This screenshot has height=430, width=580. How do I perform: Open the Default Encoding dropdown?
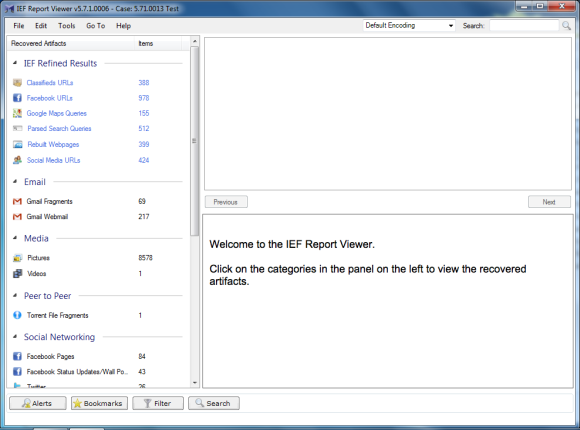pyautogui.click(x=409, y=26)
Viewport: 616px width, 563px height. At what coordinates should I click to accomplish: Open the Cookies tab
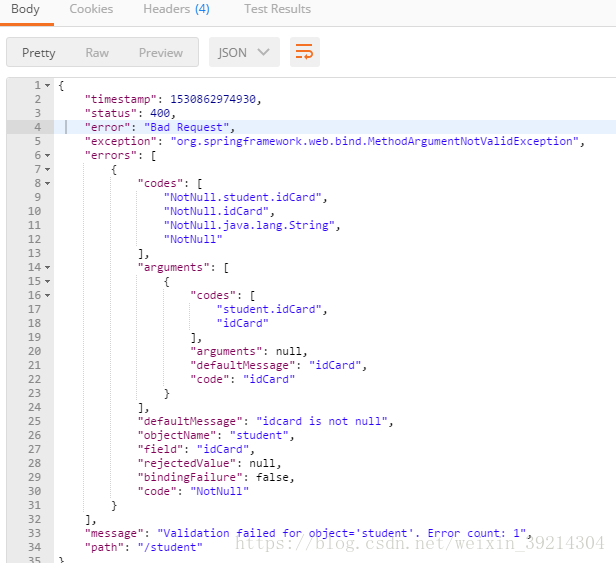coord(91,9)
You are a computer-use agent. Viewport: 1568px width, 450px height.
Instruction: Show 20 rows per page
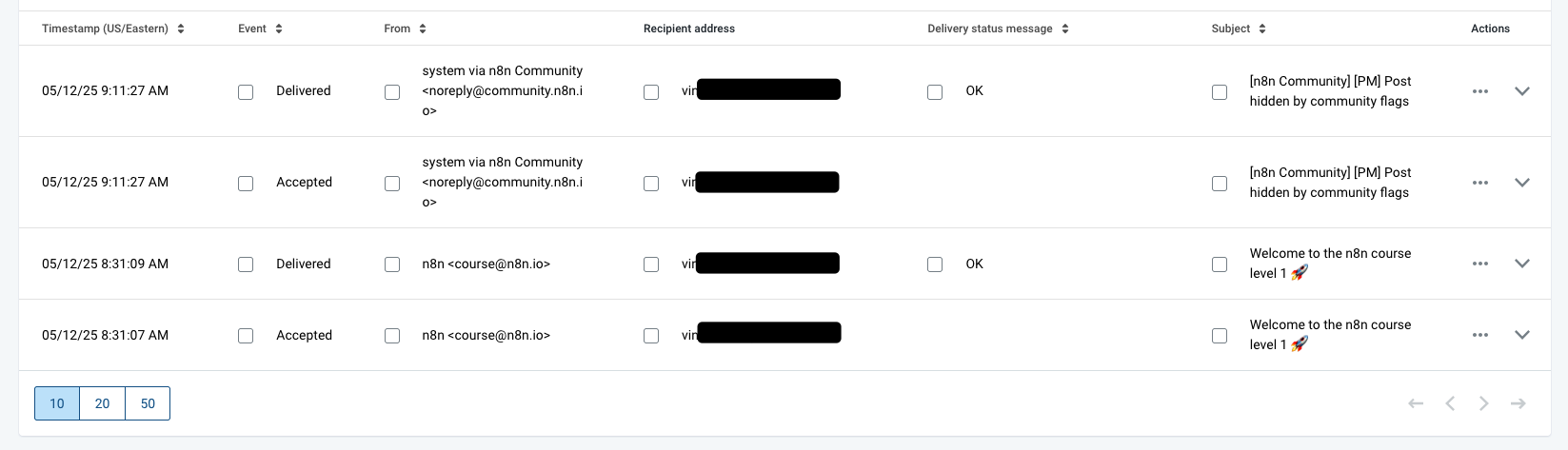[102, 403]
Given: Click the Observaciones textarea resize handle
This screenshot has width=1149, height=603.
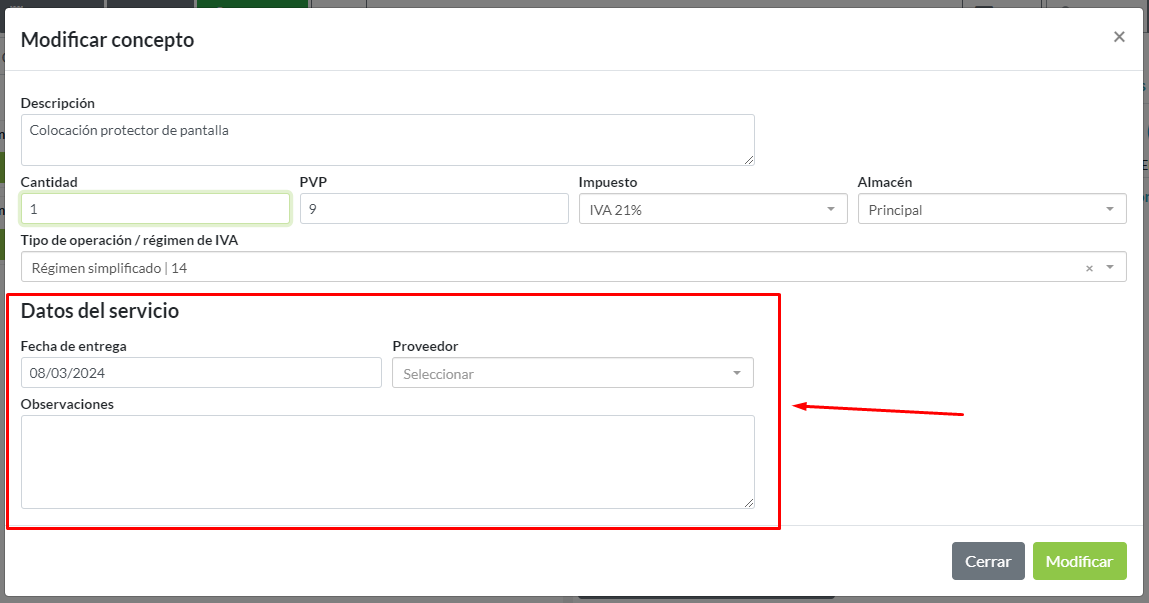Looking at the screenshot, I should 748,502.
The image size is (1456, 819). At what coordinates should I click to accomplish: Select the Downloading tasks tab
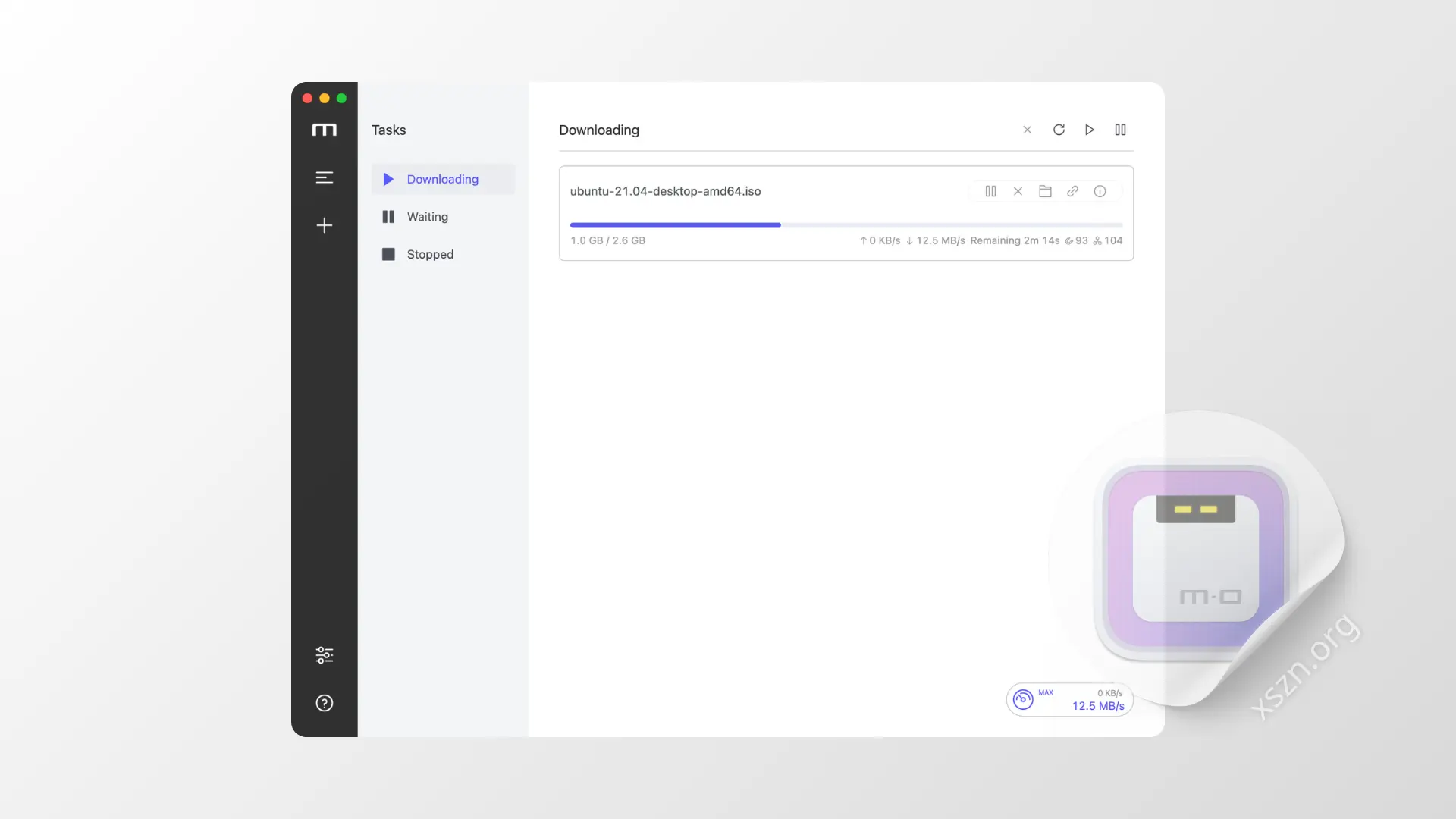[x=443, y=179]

> Exercise description: With the pictures stripped out, return each record word for word.

> Exercise solution:
This screenshot has height=430, width=580. How do I perform: Open the Default Encoding dropdown?
pyautogui.click(x=409, y=26)
Viewport: 616px width, 563px height. At what coordinates should I click to accomplish: Open the Cookies tab
coord(91,9)
You are a computer-use agent. Viewport: 1568px width, 450px height.
Instruction: Show 20 rows per page
[102, 403]
Given: Click the Observaciones textarea resize handle
This screenshot has width=1149, height=603.
Looking at the screenshot, I should 748,502.
The image size is (1456, 819). At what coordinates should I click to accomplish: Select the Downloading tasks tab
[x=443, y=179]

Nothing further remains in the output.